### Exercise aim
Which lines of the entries below include "computer"? List them all.

━━━━━━━━━━━━━━━━

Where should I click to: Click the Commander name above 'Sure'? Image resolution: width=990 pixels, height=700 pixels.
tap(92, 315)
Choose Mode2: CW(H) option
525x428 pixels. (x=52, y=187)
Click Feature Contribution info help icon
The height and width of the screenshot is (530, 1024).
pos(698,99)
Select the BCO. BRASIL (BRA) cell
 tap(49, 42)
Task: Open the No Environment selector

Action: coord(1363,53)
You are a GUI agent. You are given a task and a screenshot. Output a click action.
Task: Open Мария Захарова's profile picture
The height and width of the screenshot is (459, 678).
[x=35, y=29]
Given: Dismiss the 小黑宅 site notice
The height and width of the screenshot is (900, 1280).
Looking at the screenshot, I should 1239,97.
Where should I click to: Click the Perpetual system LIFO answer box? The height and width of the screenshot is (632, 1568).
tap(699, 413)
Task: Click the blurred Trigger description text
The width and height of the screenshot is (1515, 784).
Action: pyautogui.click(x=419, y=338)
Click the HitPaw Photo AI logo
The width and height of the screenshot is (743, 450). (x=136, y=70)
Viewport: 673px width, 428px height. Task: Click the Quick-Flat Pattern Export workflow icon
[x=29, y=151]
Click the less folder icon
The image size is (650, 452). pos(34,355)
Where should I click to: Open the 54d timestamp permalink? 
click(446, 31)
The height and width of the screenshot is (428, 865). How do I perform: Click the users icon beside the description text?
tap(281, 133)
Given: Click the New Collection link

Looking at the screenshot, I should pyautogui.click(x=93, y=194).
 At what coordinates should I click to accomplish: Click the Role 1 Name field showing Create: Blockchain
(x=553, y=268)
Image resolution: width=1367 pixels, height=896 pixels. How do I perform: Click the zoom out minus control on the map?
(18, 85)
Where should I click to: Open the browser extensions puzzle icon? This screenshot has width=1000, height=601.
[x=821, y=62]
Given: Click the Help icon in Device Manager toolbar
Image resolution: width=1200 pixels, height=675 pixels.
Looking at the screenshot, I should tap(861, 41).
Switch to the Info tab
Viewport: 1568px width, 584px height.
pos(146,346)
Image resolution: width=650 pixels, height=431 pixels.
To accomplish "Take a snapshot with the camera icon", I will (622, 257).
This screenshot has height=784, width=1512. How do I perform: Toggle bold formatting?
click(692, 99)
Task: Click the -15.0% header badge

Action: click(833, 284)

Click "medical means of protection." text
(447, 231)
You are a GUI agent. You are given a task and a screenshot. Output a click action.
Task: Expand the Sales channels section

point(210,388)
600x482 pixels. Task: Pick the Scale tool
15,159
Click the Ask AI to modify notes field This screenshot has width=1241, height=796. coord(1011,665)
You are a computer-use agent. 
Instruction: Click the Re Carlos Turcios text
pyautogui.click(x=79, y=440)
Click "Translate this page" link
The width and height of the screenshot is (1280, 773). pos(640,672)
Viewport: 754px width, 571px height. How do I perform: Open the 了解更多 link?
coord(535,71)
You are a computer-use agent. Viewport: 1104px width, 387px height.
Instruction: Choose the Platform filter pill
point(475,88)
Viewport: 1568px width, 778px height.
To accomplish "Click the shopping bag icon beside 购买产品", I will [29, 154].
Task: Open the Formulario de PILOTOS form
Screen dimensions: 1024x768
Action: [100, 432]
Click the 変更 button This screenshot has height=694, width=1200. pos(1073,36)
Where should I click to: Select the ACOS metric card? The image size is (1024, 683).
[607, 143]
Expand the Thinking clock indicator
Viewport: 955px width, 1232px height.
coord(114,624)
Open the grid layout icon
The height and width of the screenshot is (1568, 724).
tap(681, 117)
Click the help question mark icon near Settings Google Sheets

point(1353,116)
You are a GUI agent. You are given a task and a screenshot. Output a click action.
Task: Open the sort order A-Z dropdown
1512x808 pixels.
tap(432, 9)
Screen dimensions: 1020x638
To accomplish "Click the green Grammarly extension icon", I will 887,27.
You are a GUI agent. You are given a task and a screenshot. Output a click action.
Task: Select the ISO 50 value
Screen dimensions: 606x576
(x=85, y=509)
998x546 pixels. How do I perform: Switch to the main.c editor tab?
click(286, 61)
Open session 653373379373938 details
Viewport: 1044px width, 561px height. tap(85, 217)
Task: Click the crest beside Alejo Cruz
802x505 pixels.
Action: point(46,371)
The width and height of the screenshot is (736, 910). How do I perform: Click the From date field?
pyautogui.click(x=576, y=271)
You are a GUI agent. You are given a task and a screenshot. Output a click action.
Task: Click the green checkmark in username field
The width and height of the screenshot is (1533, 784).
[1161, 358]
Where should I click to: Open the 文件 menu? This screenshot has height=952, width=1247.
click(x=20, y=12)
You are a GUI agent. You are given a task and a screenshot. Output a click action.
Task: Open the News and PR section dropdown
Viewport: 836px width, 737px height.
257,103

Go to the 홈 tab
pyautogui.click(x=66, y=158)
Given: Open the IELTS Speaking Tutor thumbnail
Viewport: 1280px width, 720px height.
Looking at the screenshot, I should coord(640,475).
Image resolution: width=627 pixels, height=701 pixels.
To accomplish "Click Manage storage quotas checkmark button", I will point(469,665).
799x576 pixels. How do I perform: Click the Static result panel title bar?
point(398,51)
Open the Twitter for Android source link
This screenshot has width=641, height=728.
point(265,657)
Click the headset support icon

━━━━━━━━━━━━━━━━

### Expected output
You are a computer-use agent. 
You are a computer-use agent. Viewport: 1104px width, 387px height.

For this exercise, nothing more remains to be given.